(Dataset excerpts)
□ □ □ □ □
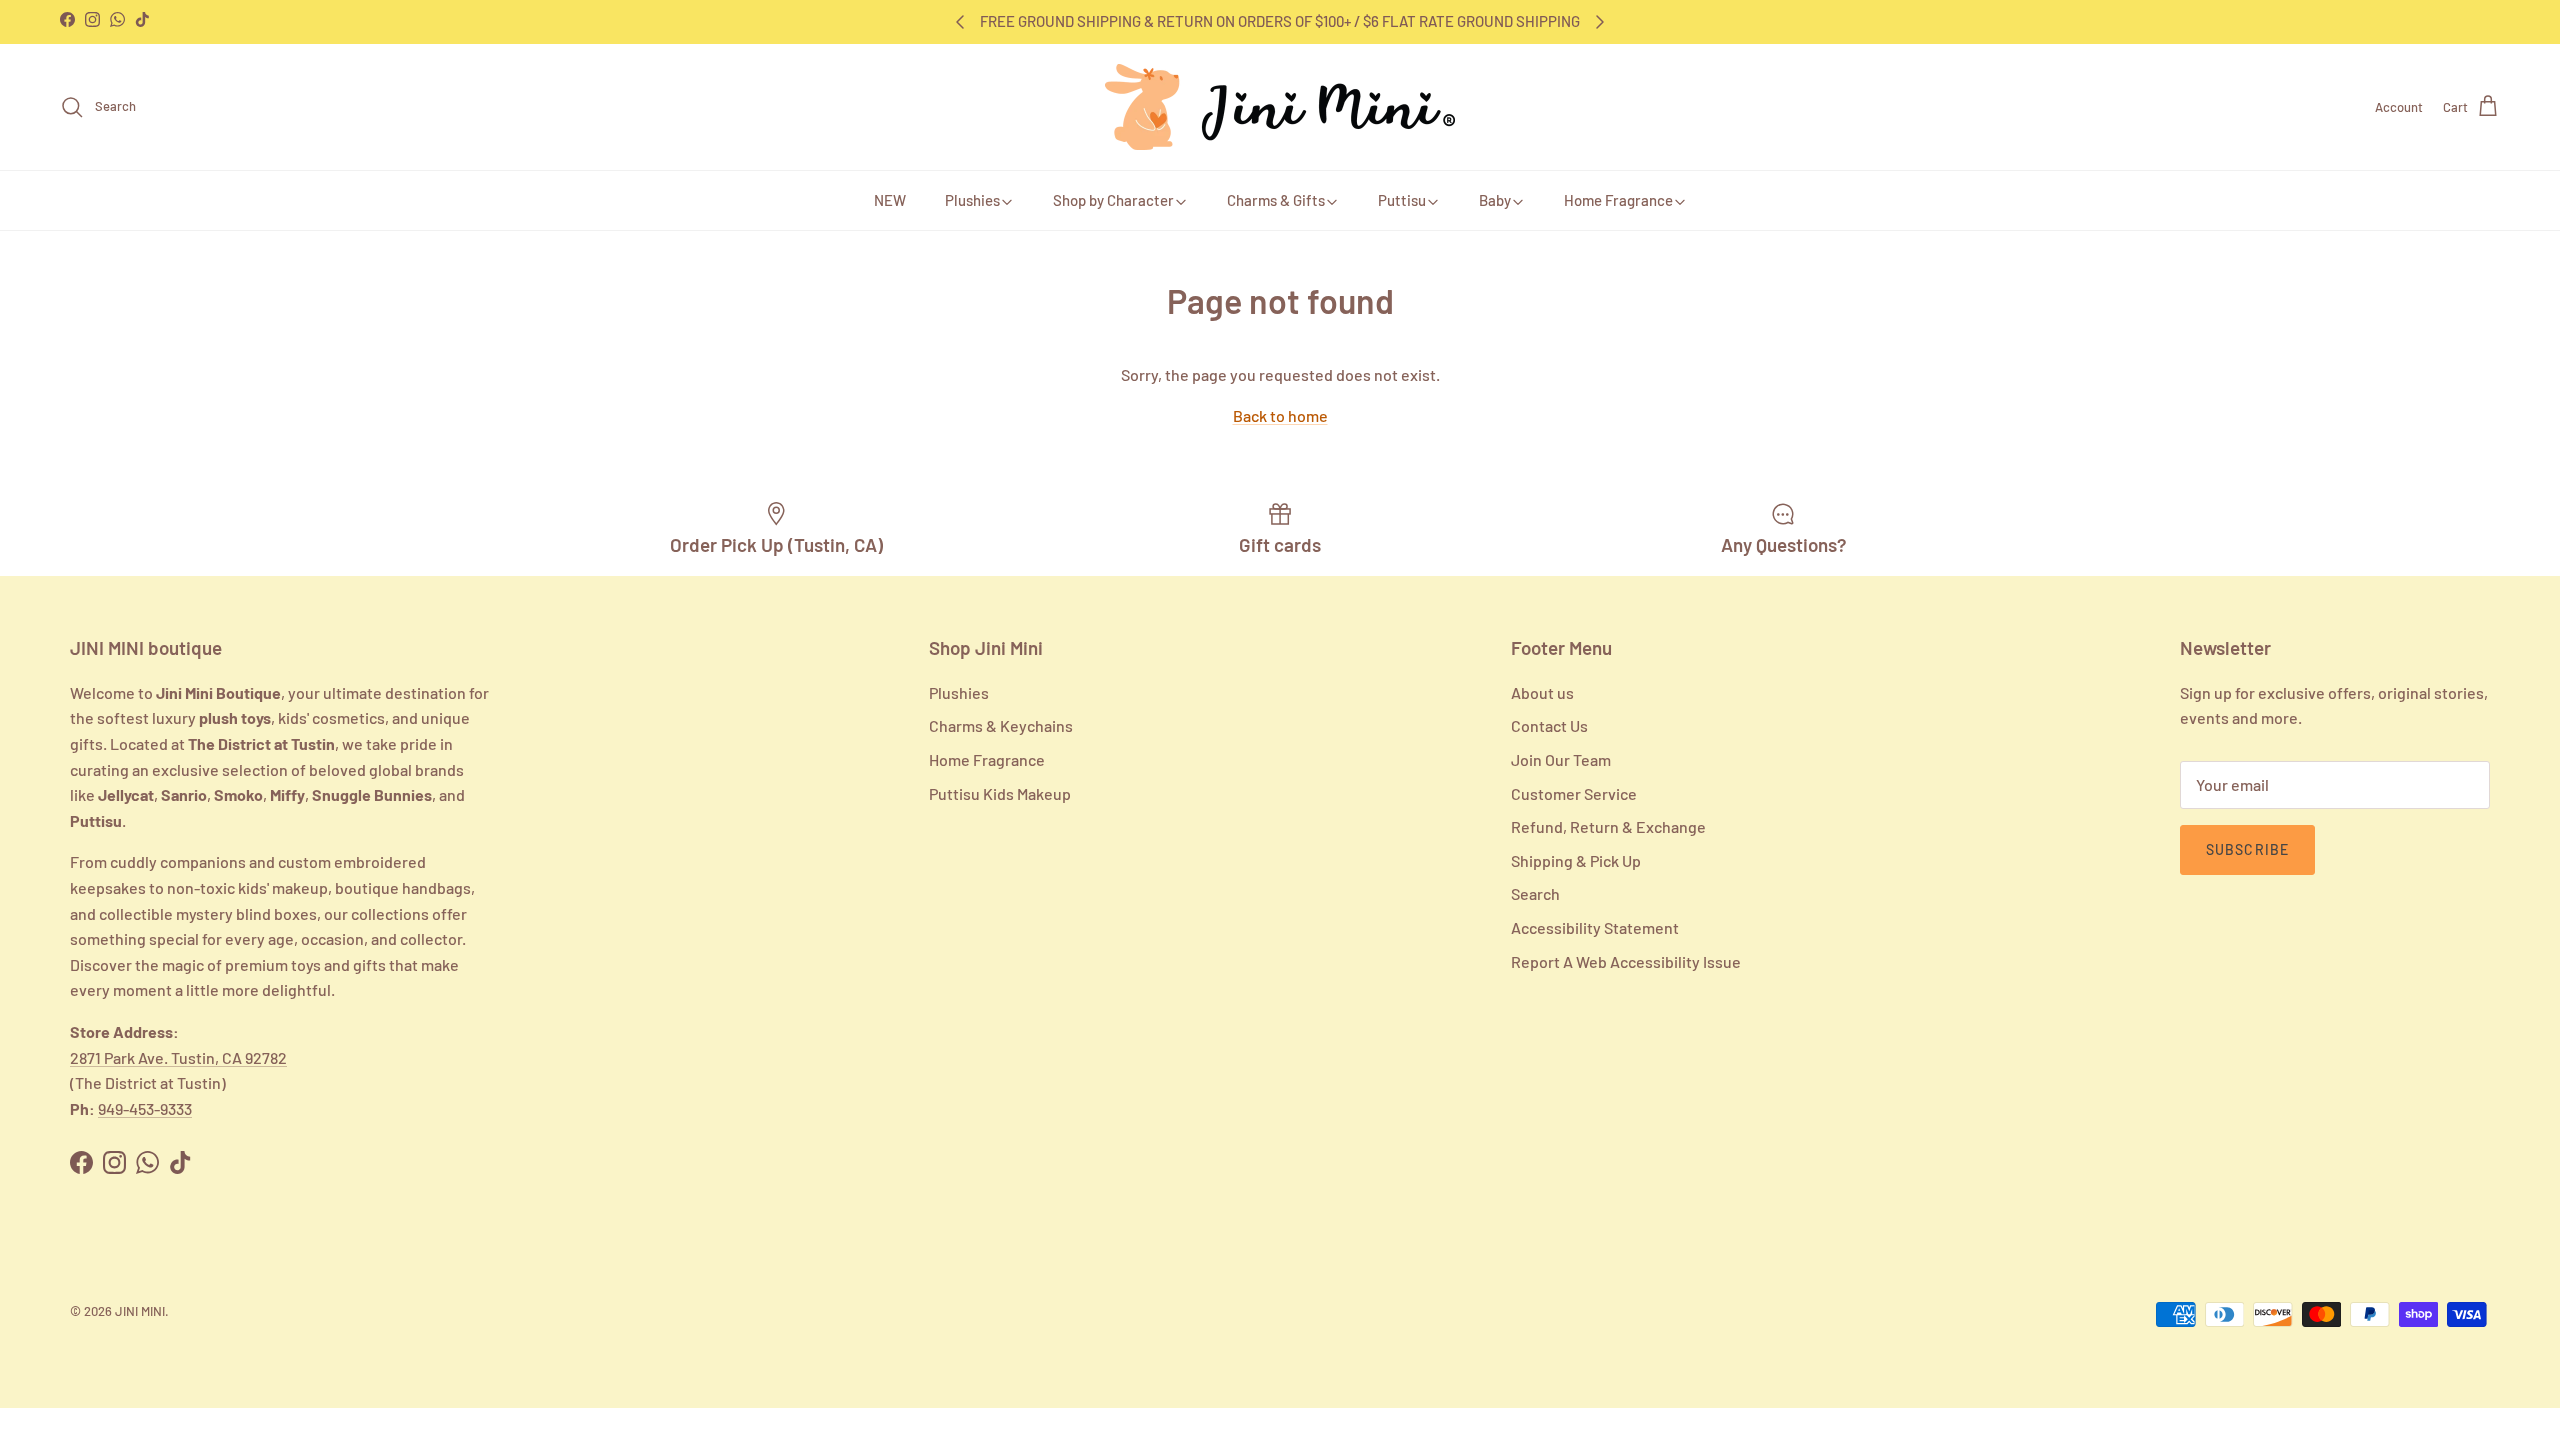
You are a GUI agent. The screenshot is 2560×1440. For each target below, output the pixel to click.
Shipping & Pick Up (1576, 860)
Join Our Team (1561, 759)
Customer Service (1574, 793)
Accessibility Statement (1595, 927)
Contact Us (1549, 725)
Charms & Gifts (1276, 200)
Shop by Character (1113, 200)
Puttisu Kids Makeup (1000, 793)
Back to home (1280, 415)
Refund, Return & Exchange (1608, 826)
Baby (1495, 200)
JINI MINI (140, 1311)
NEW (890, 200)
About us (1542, 692)
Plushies (972, 200)
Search (1535, 893)
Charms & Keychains (1001, 725)
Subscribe (2247, 849)
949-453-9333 (145, 1108)
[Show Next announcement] (1600, 22)
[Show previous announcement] (960, 22)
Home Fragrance (1618, 200)
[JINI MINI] (1280, 107)
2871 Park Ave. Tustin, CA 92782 (178, 1057)
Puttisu (1402, 200)
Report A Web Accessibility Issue (1626, 961)
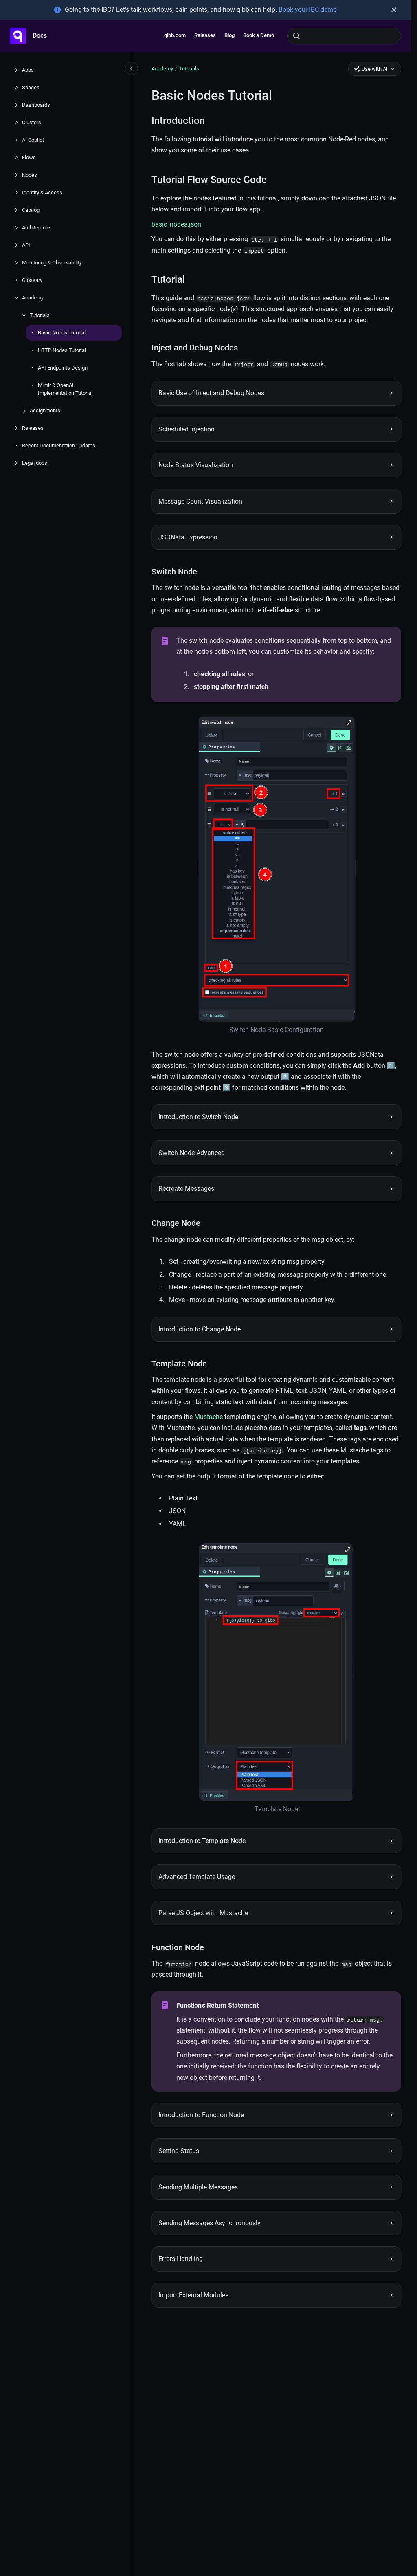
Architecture (36, 227)
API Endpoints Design (63, 368)
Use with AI (375, 69)
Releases (205, 35)
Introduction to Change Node (199, 1329)
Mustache (208, 1417)
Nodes (29, 175)
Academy (33, 298)
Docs (40, 36)
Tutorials (40, 315)
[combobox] (344, 36)
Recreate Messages (186, 1188)
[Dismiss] (394, 10)
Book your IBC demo (308, 9)
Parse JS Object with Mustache (203, 1913)
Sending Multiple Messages (198, 2187)
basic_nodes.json (176, 224)
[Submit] (296, 35)
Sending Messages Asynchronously (209, 2223)
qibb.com (175, 35)
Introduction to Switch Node (198, 1117)
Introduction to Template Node (202, 1841)
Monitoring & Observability (52, 263)
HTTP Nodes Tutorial (62, 350)
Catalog (31, 210)
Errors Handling (180, 2259)
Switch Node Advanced (191, 1153)
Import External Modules (193, 2295)
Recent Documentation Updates (58, 445)
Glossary (32, 280)
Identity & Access (42, 192)
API (26, 245)
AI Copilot (33, 140)
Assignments (45, 410)
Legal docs (34, 463)
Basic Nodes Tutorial (62, 333)
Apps (28, 70)
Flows (29, 157)
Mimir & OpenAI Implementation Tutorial (65, 389)
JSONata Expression (187, 537)
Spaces (31, 87)
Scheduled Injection (186, 429)
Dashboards (36, 105)
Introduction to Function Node (201, 2115)
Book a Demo (258, 35)
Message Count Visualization (200, 501)
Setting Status (178, 2151)
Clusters (31, 122)
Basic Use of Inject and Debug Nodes (211, 393)
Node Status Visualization (195, 465)
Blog (229, 35)
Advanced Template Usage (196, 1877)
□ □ □ □ □
→ WHAT TO DO
The data must come back word for word, with every picture removed.

→ EXERCISE RESULT
You are a GUI agent. The screenshot is 2560×1440. For each target below, output the pixel to click.
Shipping & Pick Up (1576, 860)
Join Our Team (1561, 759)
Customer Service (1574, 793)
Accessibility Statement (1595, 927)
Contact Us (1549, 725)
Charms & Gifts (1276, 200)
Shop by Character (1113, 200)
Puttisu Kids Makeup (1000, 793)
Back to home (1280, 415)
Refund, Return & Exchange (1608, 826)
Baby (1495, 200)
JINI MINI (140, 1311)
NEW (890, 200)
About us (1542, 692)
Plushies (972, 200)
Search (1535, 893)
Charms & Keychains (1001, 725)
Subscribe (2247, 849)
949-453-9333 (145, 1108)
[Show Next announcement] (1600, 22)
[Show previous announcement] (960, 22)
Home Fragrance (1618, 200)
[JINI MINI] (1280, 107)
2871 Park Ave. Tustin, CA 92782 (178, 1057)
Puttisu (1402, 200)
Report A Web Accessibility Issue (1626, 961)
Architecture (36, 227)
API Endpoints Design (63, 368)
Use with AI (375, 69)
Releases (205, 35)
Introduction to Change Node (199, 1329)
Mustache (208, 1417)
Nodes (29, 175)
Academy (33, 298)
Docs (40, 36)
Tutorials (40, 315)
[combobox] (344, 36)
Recreate Messages (186, 1188)
[Dismiss] (394, 10)
Book your IBC demo (308, 9)
Parse JS Object with Mustache (203, 1913)
Sending Multiple Messages (198, 2187)
basic_nodes.json (176, 224)
[Submit] (296, 35)
Sending Messages Asynchronously (209, 2223)
qibb.com (175, 35)
Introduction to Switch Node (198, 1117)
Introduction to Template Node (202, 1841)
Monitoring & Observability (52, 263)
HTTP Nodes Tutorial (62, 350)
Catalog (31, 210)
Errors Handling (180, 2259)
Switch Node Advanced (191, 1153)
Import External Modules (193, 2295)
Recent Documentation Updates (58, 445)
Glossary (32, 280)
Identity & Access (42, 192)
API (26, 245)
AI Copilot (33, 140)
Assignments (45, 410)
Legal docs (34, 463)
Basic Nodes Tutorial (62, 333)
Apps (28, 70)
Flows (29, 157)
Mimir & OpenAI Implementation Tutorial (65, 389)
JSONata Expression (187, 537)
Spaces (31, 87)
Scheduled Injection (186, 429)
Dashboards (36, 105)
Introduction to Function Node (201, 2115)
Book a Demo (258, 35)
Message Count Visualization (200, 501)
Setting Status (178, 2151)
Clusters (31, 122)
Basic Use of Inject and Debug Nodes (211, 393)
Node Status Visualization (195, 465)
Blog (229, 35)
Advanced Template Usage (196, 1877)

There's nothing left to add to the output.